All Nippon Airways’s longest route, between Tokyo’s Narita Airport and Mexico City, isn’t flown by what you thought it might be. It isn’t flown by the long-legged 787-9. Nor by the mighty 777-300ER, ANAs versions of which have one of the lowest seating densities for the type. No, the longest flight All Nippon Airways flies is flown on the humble 787-8, a type that is rarely flown by the airline outside of East Asia and Oceania, except on a few flights to the United States (HND-SEA, HND-LAX, and until last year or so HND-IAH).
Server: Solo
Airline: All Nippon Airways
Aircraft: Boeing 787-8 Dreamliner
Origin: Narita International Airport, Narita, Japan (NRT)
Destination: Benito Juárez International Airport, Mexico City, Mexico (MEX)
Flight Number: NH180
Route: RJAA-MMMX
Seat: 7K (Business)
Time En Route: 12 Hours 47 Minutes
Waiting to board our aircraft at Narita. All Nippon is the launch customer for Boeing’s shortest Dreamliner, first receiving the type in 2011. Since then, they’ve replaced older widebodies on domestic routes and pioneered new international ones, ranging as far afield as Brussels, Perth, Los Angeles, Seattle, Houston, and yes, Mexico City.
Taxiing for takeoff and seated in a superb business class seat, albeit one that’s starting to show its age.
Screaming Trent 1000 departure off of Runway 16R
Climbing over the Pacific
Sun going down as we head east
After a very relaxing, quiet night over the Pacific, we’re cruising down California. Here, Los Angeles is visible to the west.

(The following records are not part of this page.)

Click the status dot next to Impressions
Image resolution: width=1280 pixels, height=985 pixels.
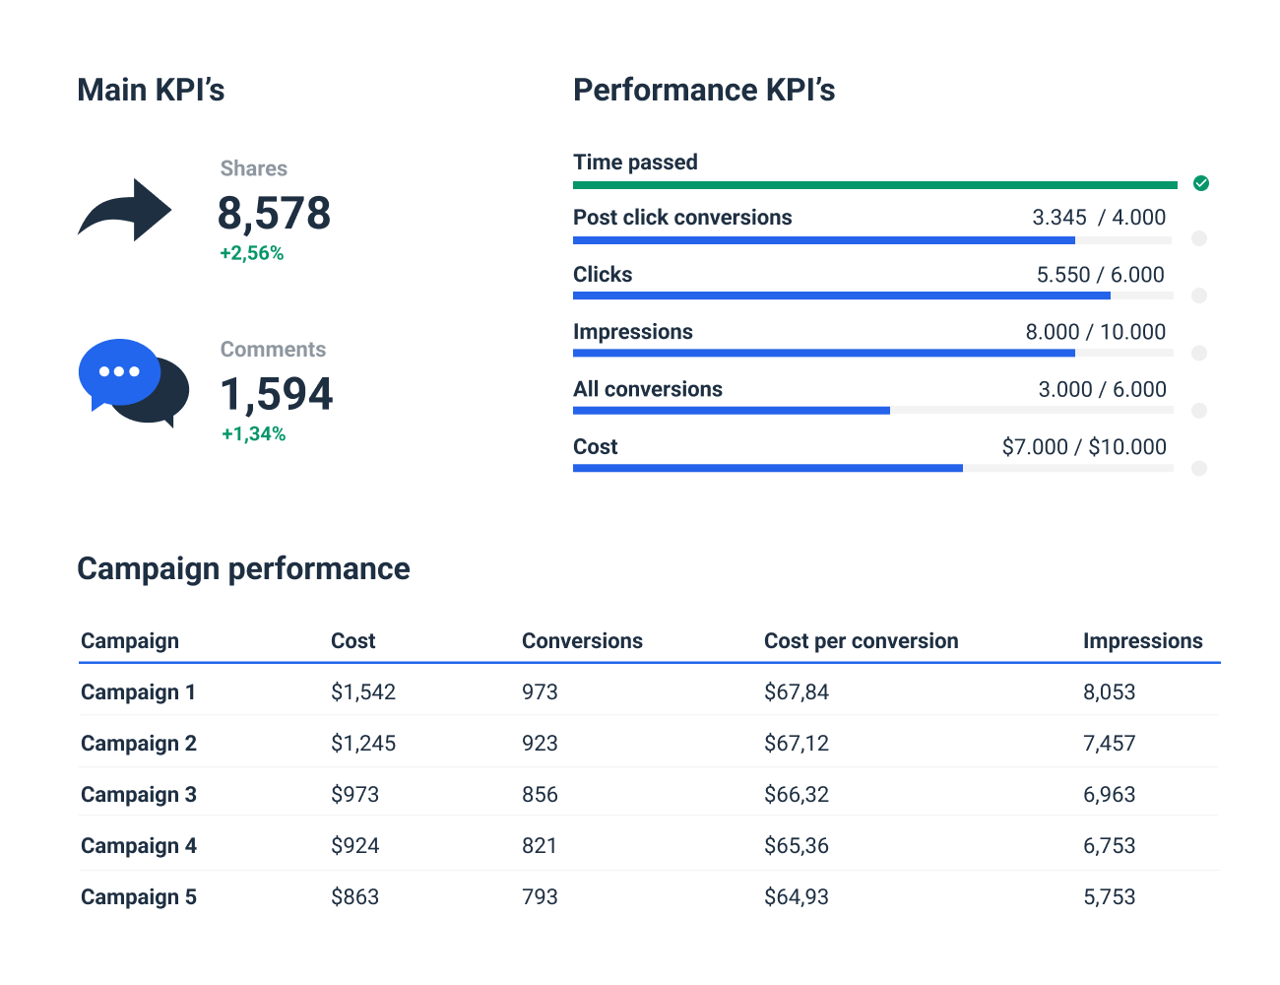point(1199,352)
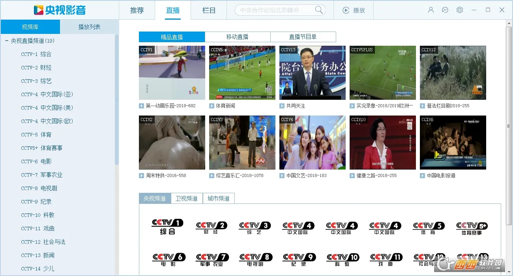
Task: Open the 推荐 tab
Action: (137, 10)
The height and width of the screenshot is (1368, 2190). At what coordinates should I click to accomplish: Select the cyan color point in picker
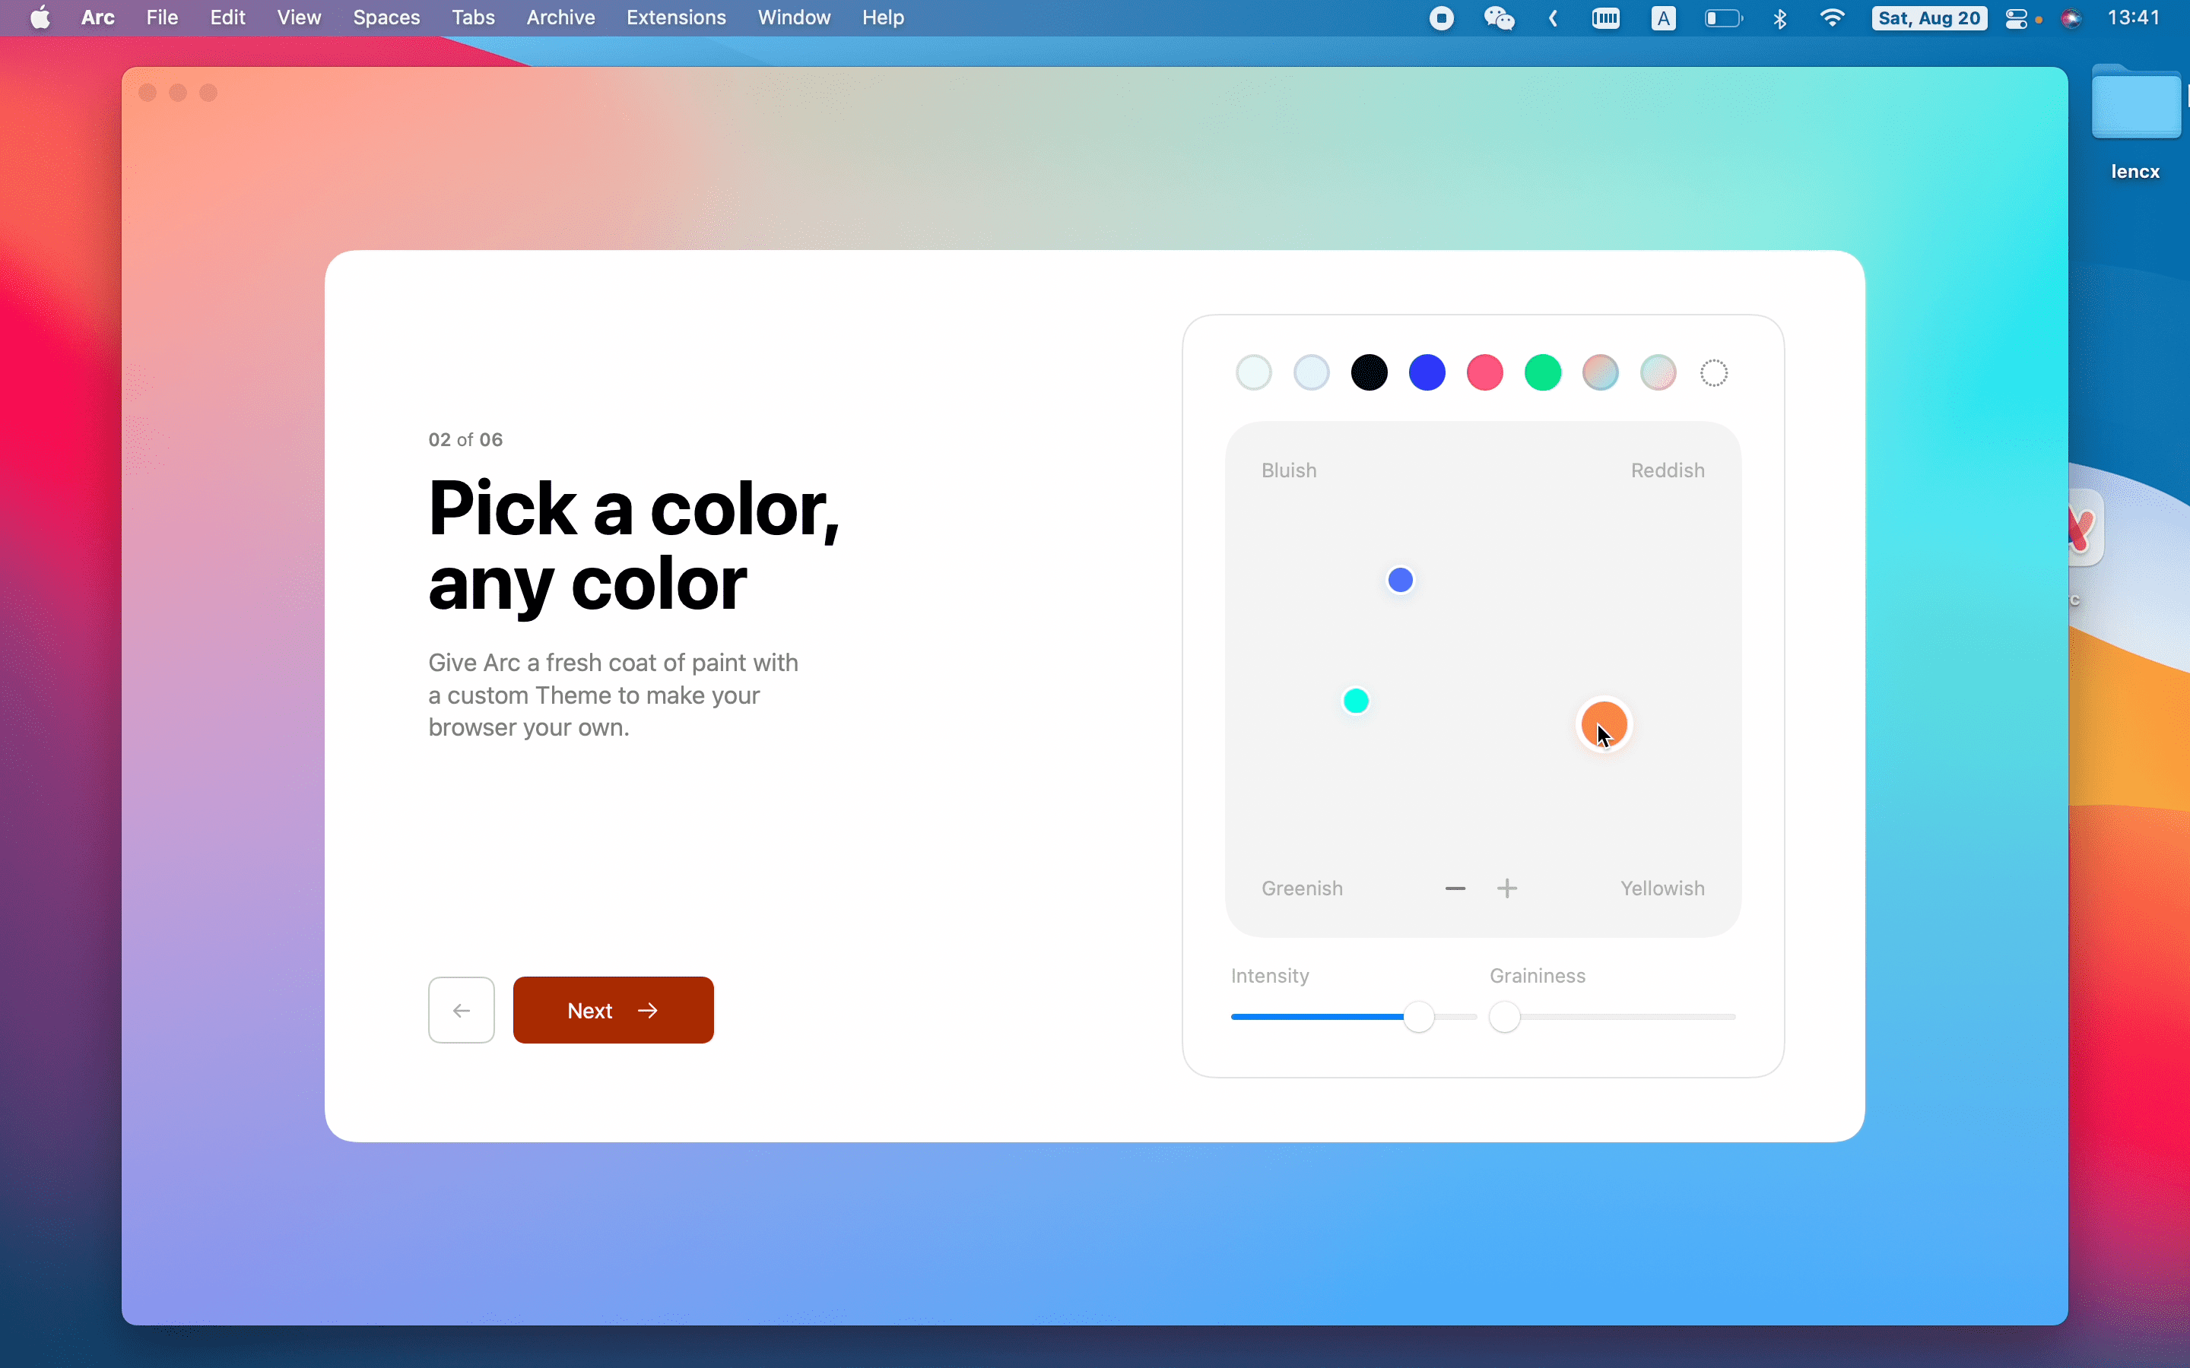[1356, 701]
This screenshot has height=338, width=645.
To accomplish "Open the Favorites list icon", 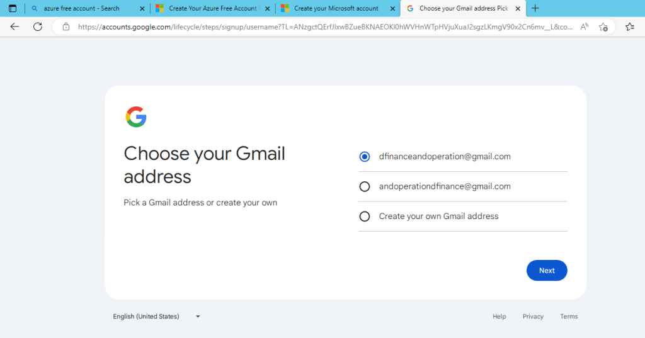I will click(630, 27).
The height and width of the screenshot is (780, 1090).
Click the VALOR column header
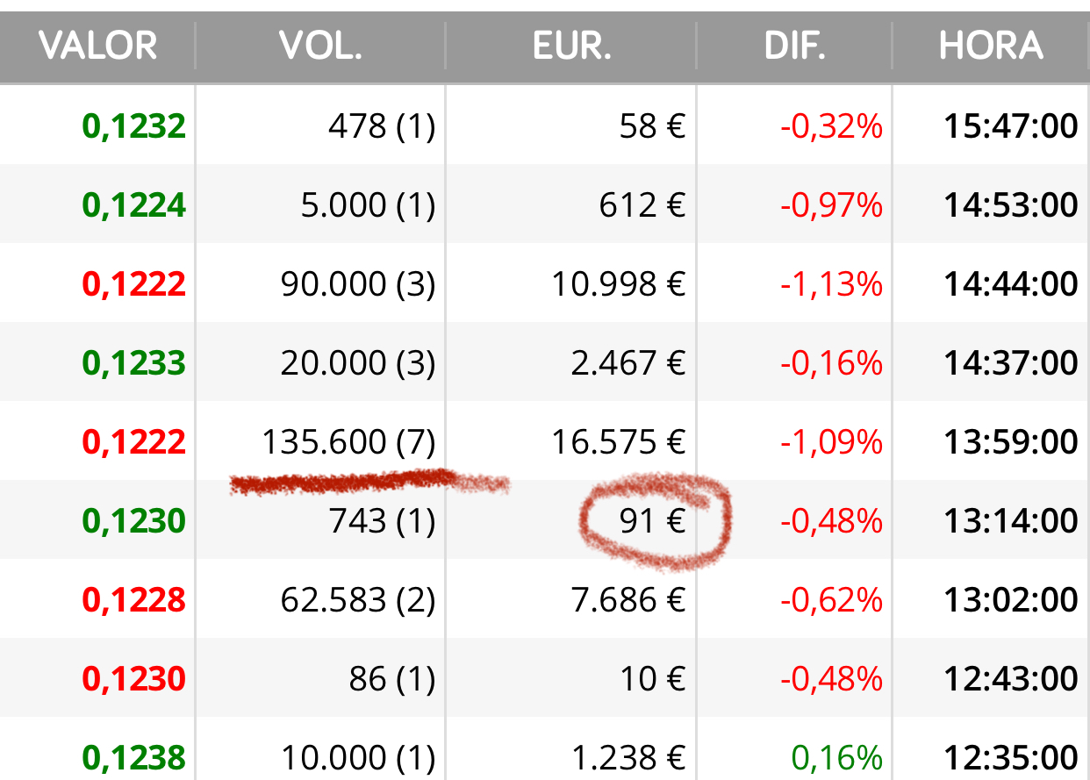(x=97, y=46)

At the northern end of the Gulf of California
Final descent into the Valley of Mexico
Landing on a hot day in Mexico City
Parked at Terminal 1, with the volcanoes Popocatépetl (The Smoking Mountain) and Iztaccíhuatl (The White Lady) in the background. Mexico City and the Valley of Mexico are surrounded by volcanoes and mountains, as part of the Trans-Mexican Volcanic Belt, part of the larger Ring of Fire.